*WORK TASK*
Set down, exactly and only, everything from the line containing "Given: Select the 参数 column header" down to the line containing "You are a GUI" in the data below; the pictures are not part of the copy.

*RECORDS FOR THIS EXERCISE*
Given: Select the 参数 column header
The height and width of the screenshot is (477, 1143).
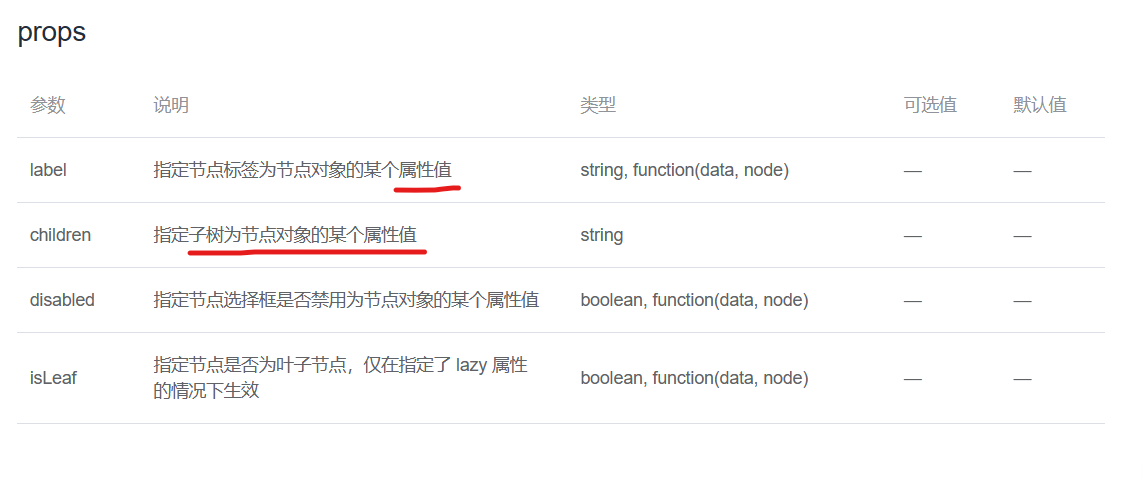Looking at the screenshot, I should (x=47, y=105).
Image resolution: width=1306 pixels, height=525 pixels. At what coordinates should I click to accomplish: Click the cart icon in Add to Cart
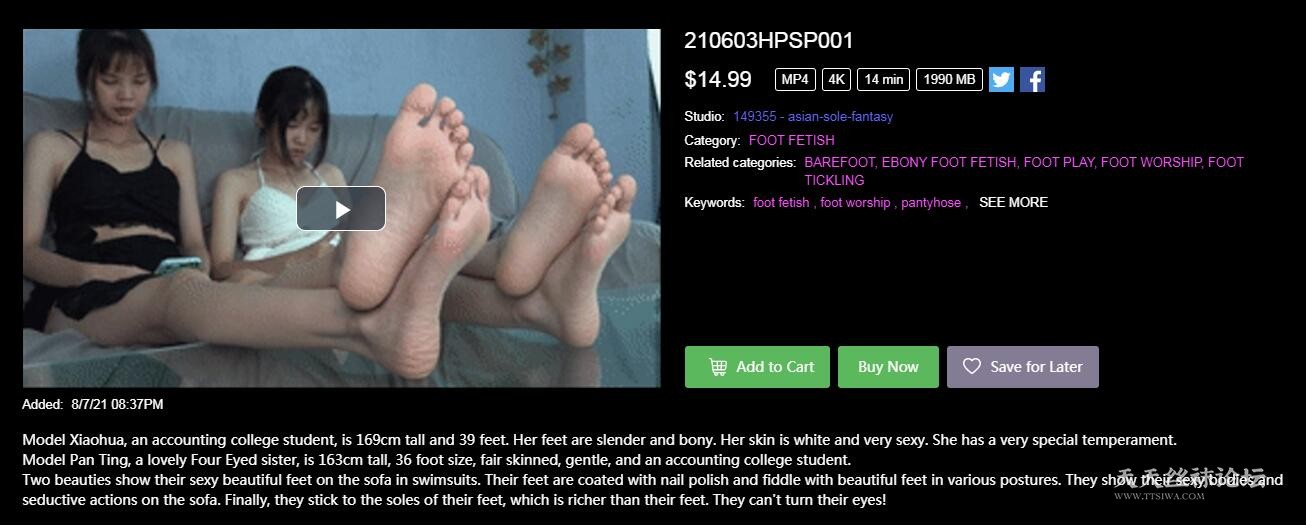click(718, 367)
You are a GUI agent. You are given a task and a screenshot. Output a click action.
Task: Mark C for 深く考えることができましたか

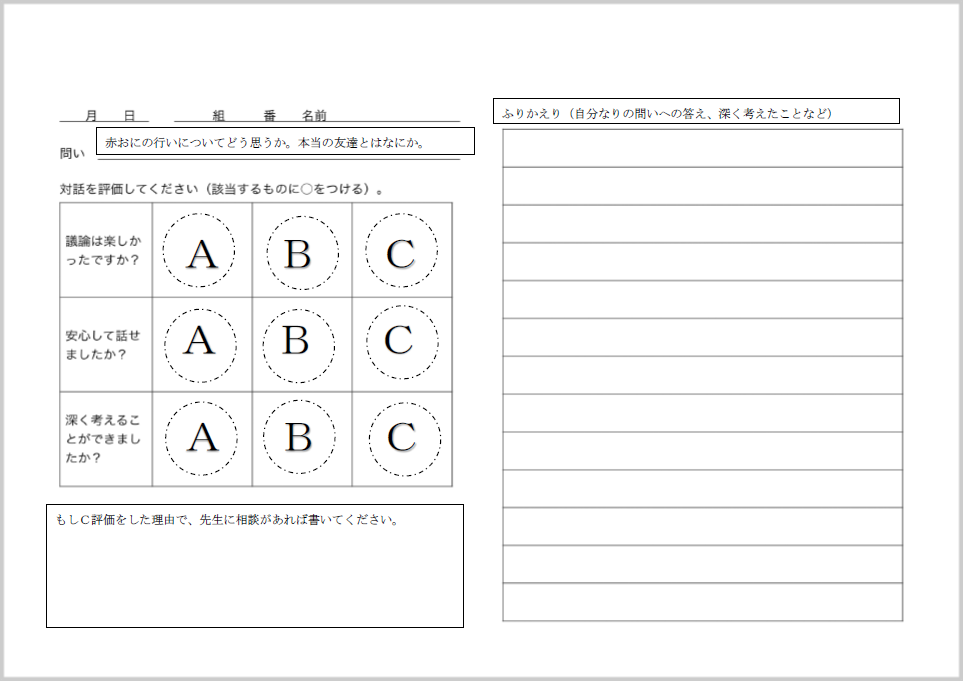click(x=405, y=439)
==
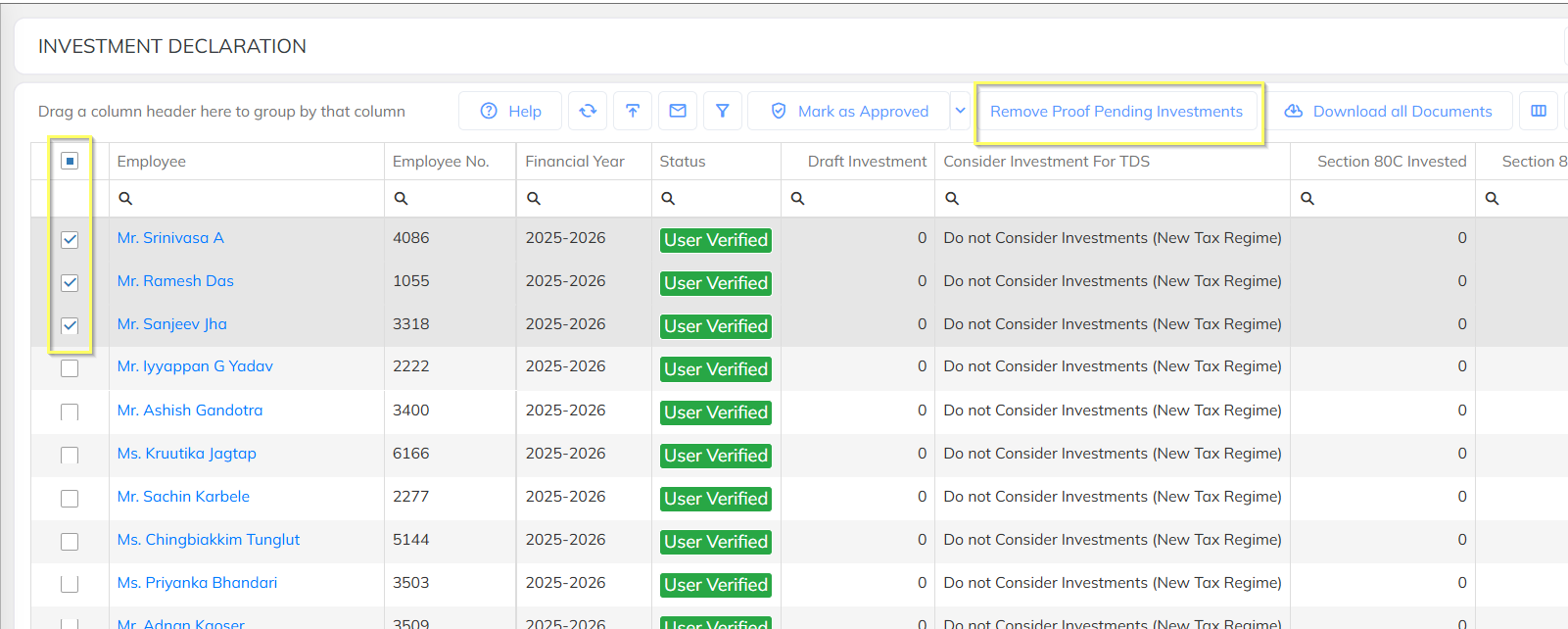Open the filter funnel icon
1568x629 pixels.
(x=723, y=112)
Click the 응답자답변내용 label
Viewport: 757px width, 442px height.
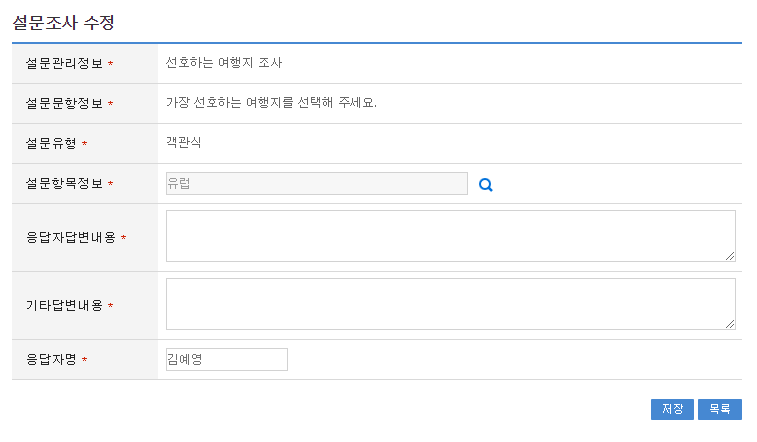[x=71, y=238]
---
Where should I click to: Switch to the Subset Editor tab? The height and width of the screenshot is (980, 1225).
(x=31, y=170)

*WRITTEN ANSWER*
Given: Select the 参数 column header
The height and width of the screenshot is (477, 1143).
Looking at the screenshot, I should (x=47, y=105).
Image resolution: width=1306 pixels, height=525 pixels. At what coordinates should I click to accomplish: Click the cart icon in Add to Cart
click(718, 367)
You are a GUI agent. You are given a task and a screenshot. Output a click action.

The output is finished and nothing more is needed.